Posted by William Diaz on October 23, 2018

This is a bit old but I came across the screenshots I captured on one of my soon-to-be-retired workstations and I was reminded that I forgot to document this one.

The problem came about as a run-of-the-mill IE performance “very slow” escalations. Killing IE and restarting it did not resolve and it would consistently happen each time. After connecting to the workstation, I fired up Process Monitor and captured about 30 seconds worth of activity and then stopped the capture. I applied a filter for iexplore.exe and began to scroll down the almost 1 million operations generated in that short capture: A sore thumb stood out. Almost all the operations being performed by IE were file operations specific to temp files in the C:\Users\username\AppData\LocalLow\DLPTemp directory. Looking in that directory, I could see thousands of htp*.tmp files. In this directory was an additional sub-folders named Logs that contained a single log file, HDLP_IE.log. Opening it up revealed what seemed to be the problem: [10744] [OERROR] [Explorer Probe] [McAfee::DLP::HTTP::internals::processor_base_t::make_temp_file] Cannot generate a temporary file path; error=80 Unless you have deep-dived into Windows file system, its not common knowledge that Windows places a limitation on the number of temp files (.tmp) that can be generated into a single folder directory.
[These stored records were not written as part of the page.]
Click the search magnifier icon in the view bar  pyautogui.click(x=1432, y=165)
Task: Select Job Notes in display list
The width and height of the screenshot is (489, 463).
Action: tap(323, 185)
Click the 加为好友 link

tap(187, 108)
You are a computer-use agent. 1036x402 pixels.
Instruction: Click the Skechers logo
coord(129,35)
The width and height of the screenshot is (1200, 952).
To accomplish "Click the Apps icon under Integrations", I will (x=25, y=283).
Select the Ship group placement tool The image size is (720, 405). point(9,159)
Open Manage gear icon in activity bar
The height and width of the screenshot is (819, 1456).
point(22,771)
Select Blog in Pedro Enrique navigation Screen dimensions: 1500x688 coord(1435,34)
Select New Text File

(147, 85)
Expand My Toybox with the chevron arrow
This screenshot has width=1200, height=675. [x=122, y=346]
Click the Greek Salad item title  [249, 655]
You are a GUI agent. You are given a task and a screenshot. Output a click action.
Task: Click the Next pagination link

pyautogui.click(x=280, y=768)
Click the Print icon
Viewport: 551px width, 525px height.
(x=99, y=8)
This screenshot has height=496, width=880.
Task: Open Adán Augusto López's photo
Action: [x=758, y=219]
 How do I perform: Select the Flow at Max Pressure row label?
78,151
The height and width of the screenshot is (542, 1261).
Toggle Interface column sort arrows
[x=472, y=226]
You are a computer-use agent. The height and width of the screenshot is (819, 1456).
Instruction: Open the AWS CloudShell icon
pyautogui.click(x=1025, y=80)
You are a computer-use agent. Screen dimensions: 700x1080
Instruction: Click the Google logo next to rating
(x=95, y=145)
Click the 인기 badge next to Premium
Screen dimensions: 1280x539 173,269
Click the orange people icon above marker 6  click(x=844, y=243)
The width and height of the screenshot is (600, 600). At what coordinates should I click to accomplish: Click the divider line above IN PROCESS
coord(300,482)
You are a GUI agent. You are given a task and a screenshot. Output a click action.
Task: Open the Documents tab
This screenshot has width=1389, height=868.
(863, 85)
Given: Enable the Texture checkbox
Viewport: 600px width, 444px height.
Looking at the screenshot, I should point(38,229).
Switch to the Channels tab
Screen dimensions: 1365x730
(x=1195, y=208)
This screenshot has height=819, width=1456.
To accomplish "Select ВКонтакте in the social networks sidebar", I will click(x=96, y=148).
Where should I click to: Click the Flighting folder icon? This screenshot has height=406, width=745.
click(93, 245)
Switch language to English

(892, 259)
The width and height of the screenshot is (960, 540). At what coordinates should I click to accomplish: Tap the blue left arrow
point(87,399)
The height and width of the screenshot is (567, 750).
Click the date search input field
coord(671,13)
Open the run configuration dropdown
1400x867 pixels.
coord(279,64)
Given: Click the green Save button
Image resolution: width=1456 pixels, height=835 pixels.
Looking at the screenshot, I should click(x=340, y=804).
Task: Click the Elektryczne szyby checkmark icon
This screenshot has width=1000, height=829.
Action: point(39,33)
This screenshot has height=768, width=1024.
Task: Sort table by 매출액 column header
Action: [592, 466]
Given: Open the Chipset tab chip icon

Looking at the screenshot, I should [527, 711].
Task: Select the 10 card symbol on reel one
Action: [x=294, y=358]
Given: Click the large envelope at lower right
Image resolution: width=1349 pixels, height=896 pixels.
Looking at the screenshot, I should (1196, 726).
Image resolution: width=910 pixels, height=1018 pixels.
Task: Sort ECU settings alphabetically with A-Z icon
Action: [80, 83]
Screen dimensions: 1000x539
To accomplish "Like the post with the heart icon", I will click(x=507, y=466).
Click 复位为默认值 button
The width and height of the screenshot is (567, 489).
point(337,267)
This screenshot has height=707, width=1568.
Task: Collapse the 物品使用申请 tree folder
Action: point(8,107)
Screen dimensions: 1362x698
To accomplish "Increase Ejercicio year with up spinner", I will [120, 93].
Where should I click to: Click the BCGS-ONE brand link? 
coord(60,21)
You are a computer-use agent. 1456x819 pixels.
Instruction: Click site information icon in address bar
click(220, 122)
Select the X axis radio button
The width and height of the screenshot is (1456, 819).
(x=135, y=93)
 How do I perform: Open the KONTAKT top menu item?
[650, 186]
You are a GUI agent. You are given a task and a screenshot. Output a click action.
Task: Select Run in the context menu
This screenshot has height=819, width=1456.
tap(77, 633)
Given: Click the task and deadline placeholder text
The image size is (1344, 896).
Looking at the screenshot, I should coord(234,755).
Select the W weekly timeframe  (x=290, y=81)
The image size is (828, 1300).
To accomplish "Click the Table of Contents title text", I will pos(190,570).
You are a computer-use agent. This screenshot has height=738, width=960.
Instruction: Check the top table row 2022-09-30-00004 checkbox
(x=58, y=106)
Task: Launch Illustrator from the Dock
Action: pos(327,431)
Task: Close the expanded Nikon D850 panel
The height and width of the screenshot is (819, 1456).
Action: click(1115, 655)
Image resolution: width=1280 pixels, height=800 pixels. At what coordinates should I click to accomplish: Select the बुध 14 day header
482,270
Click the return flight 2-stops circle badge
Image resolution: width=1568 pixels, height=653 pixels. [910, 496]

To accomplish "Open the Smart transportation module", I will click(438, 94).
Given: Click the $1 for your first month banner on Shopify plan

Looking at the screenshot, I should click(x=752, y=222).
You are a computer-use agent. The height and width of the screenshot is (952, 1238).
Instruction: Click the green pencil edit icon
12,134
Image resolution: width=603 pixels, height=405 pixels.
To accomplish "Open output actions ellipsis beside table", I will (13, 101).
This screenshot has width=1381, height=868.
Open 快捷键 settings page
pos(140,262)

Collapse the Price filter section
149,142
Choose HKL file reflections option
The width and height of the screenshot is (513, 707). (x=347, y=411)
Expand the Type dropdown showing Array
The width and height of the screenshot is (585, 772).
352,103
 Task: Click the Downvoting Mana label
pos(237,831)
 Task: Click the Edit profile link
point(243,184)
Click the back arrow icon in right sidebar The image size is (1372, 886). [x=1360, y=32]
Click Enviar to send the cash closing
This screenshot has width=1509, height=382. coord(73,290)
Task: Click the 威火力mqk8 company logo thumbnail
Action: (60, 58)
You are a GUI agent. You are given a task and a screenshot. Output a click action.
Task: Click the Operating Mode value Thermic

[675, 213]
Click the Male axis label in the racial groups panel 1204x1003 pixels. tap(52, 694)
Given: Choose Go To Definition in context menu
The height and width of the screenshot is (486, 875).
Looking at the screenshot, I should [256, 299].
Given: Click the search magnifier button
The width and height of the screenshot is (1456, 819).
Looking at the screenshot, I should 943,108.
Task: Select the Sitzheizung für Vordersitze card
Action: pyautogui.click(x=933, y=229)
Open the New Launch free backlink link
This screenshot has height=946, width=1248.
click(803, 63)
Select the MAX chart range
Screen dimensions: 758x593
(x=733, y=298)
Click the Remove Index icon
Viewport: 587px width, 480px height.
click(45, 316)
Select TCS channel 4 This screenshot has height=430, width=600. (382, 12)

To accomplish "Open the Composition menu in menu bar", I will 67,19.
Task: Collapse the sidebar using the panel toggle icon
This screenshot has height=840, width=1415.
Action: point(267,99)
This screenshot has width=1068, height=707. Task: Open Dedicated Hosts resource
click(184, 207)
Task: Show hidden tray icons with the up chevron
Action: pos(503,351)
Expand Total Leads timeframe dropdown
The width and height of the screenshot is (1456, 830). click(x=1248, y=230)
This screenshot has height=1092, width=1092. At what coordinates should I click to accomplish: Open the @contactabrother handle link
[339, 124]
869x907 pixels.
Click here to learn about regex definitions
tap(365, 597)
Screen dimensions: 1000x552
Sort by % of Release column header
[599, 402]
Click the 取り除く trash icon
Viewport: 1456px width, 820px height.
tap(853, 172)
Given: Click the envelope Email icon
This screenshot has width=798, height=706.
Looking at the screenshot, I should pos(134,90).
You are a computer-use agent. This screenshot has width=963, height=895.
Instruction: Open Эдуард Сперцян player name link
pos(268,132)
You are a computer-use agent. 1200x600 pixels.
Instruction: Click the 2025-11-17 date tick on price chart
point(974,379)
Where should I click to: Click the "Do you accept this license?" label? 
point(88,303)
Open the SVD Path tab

That limitation is 65,535, and that limitation had already been reached. The issue was specific to only a handful of users, mostly those working in large document databases via the browser. The McAfee DLP plugin for IE “mirrors” these files as .tmp files for content analysis. Normally, these files should be cleaned up by DLP agent and for whatever reason they this was not working. Some quick research pointed to the cause and McAfee lays out the issue here The quick fix was to manually delete all the temp files in the directory until workstations could be updated to latest DLP Endpoint.